What the task asks: The required output is the stretch from the line containing "[listbox] (1319, 115)" through the line containing "préférences (194, 25)" in the records below, unaltered and with no pictures.

Supplied records:
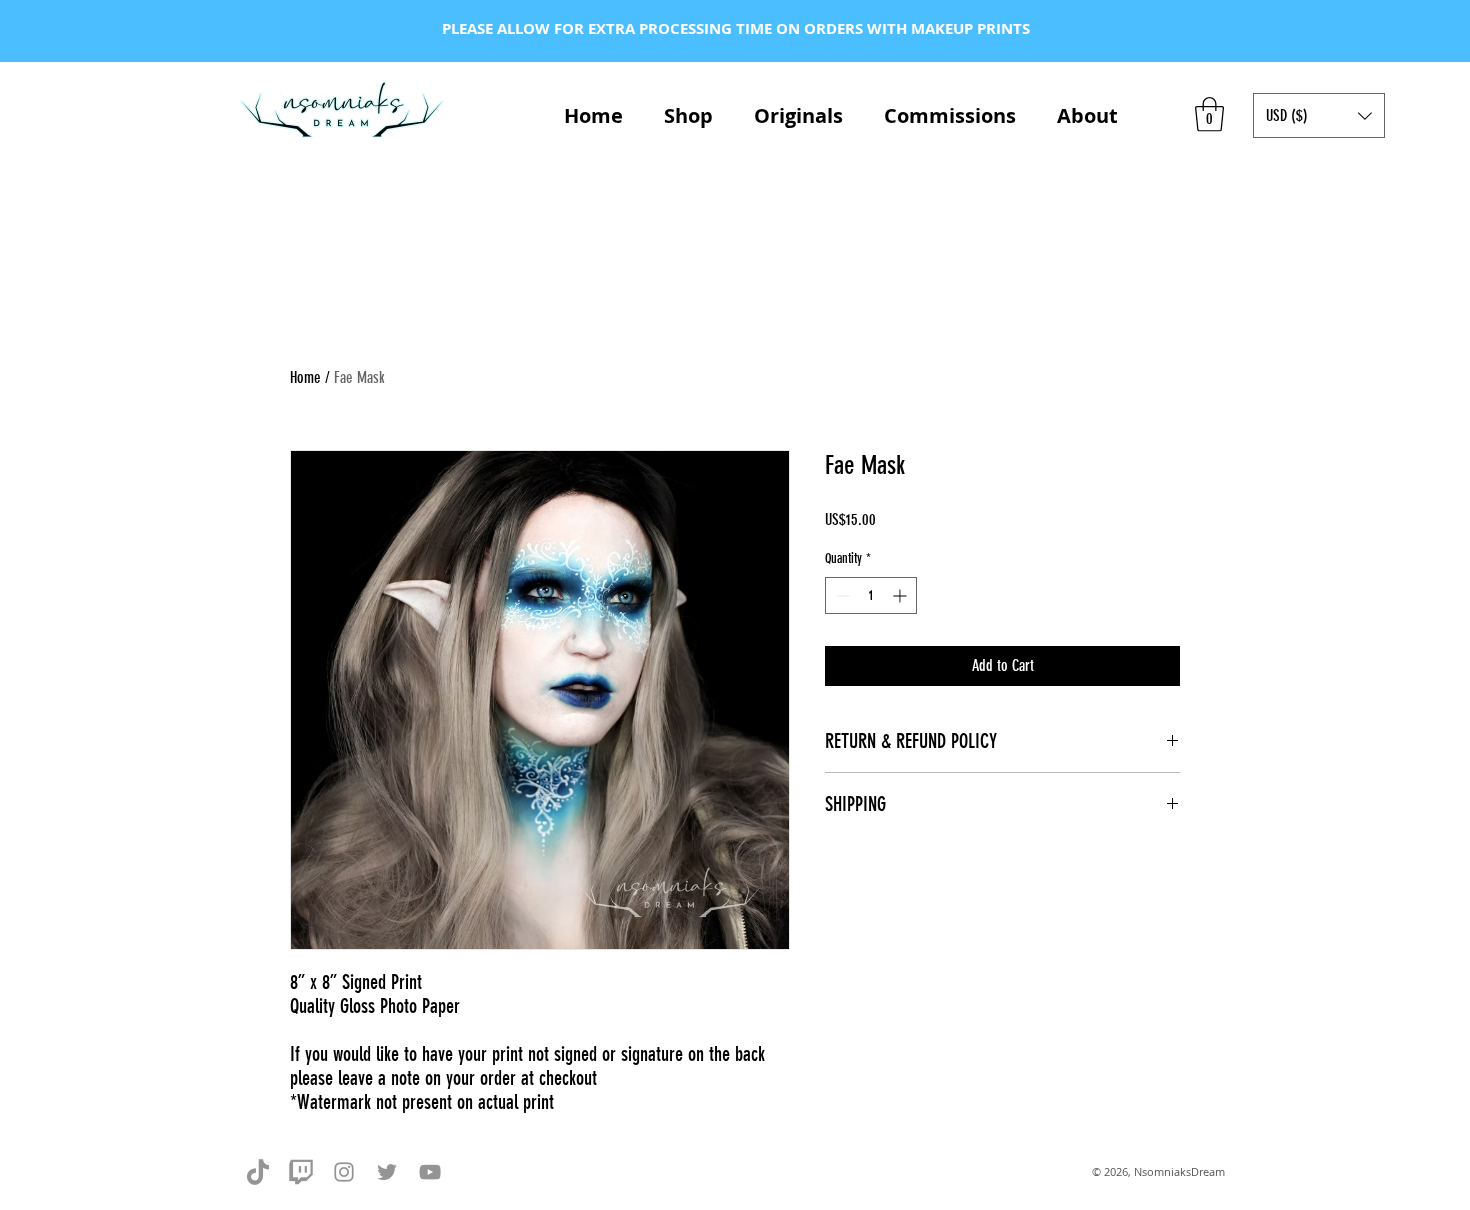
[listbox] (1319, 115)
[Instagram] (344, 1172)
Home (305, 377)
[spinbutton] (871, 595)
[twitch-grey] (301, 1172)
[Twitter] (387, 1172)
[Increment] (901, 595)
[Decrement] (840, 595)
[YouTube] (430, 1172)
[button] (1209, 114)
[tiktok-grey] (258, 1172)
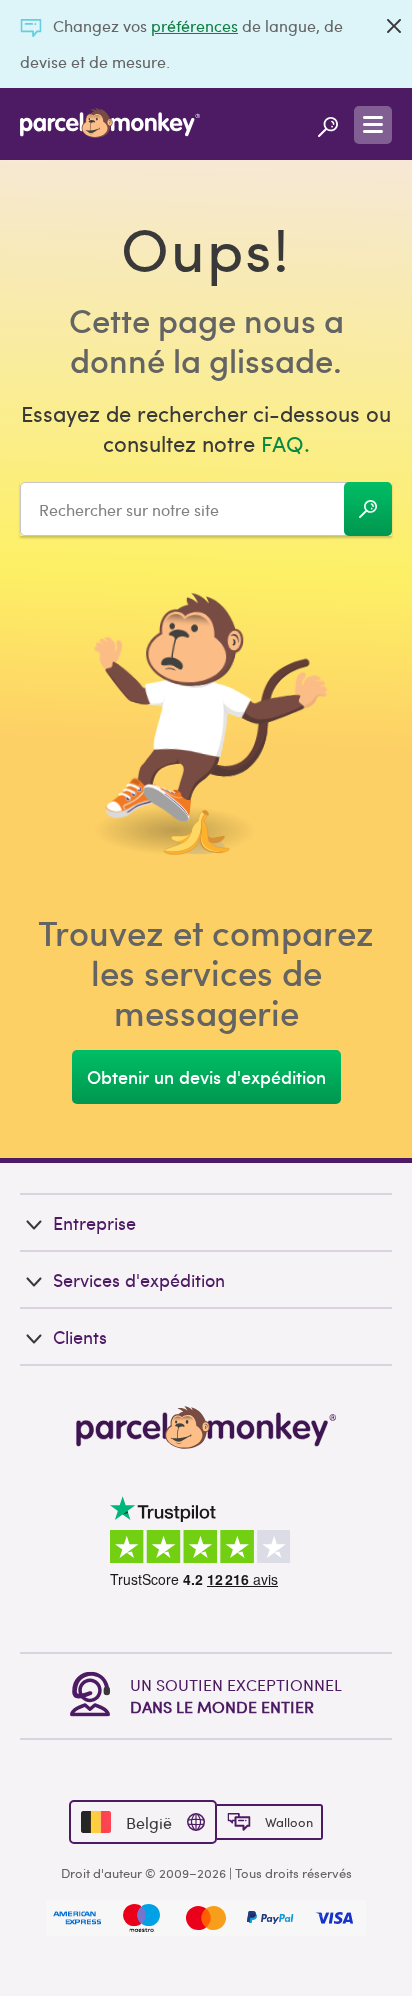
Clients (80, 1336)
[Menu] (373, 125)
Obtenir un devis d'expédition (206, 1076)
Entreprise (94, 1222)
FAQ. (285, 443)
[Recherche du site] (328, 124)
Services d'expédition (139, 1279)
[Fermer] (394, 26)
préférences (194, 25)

---

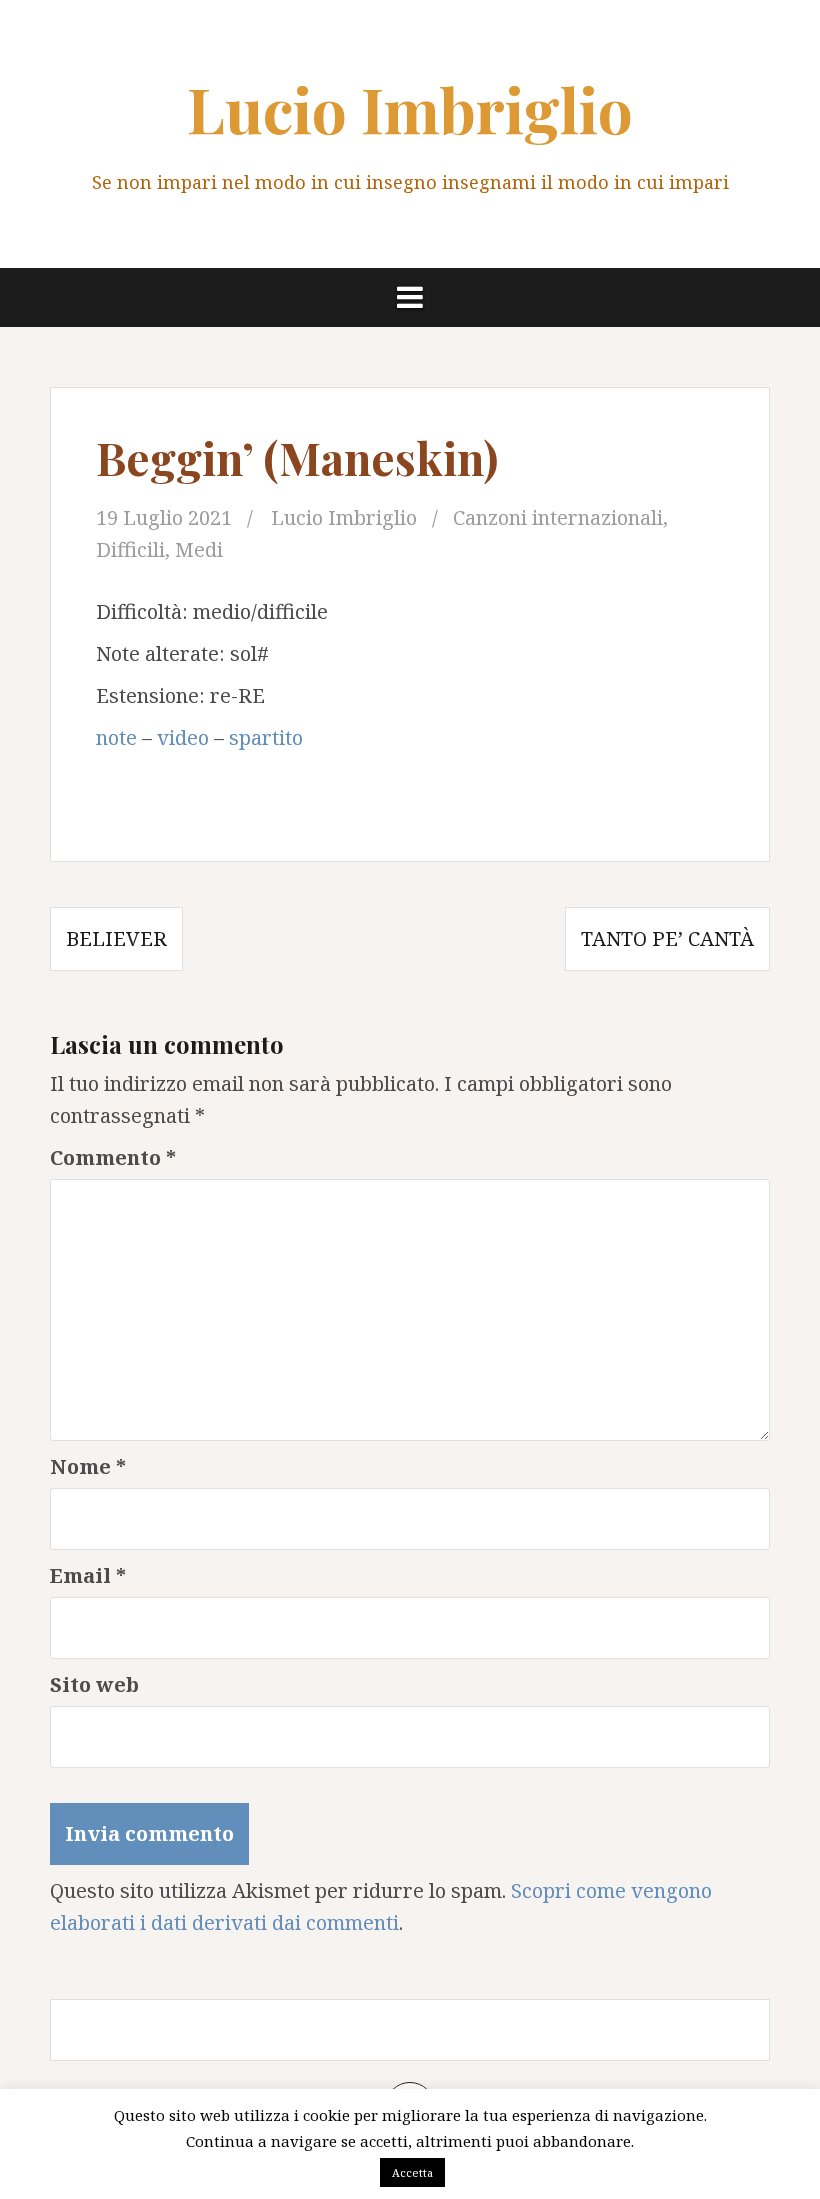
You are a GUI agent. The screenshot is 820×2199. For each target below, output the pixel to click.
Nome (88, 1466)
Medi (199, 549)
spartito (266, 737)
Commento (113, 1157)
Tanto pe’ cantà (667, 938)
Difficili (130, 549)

Expected output:
[listbox] (1319, 115)
[Instagram] (344, 1172)
Home (305, 377)
[spinbutton] (871, 595)
[twitch-grey] (301, 1172)
[Twitter] (387, 1172)
[Increment] (901, 595)
[Decrement] (840, 595)
[YouTube] (430, 1172)
[button] (1209, 114)
[tiktok-grey] (258, 1172)
Clients (80, 1336)
[Menu] (373, 125)
Obtenir un devis d'expédition (206, 1076)
Entreprise (94, 1222)
FAQ. (285, 443)
[Recherche du site] (328, 124)
Services d'expédition (139, 1279)
[Fermer] (394, 26)
préférences (194, 25)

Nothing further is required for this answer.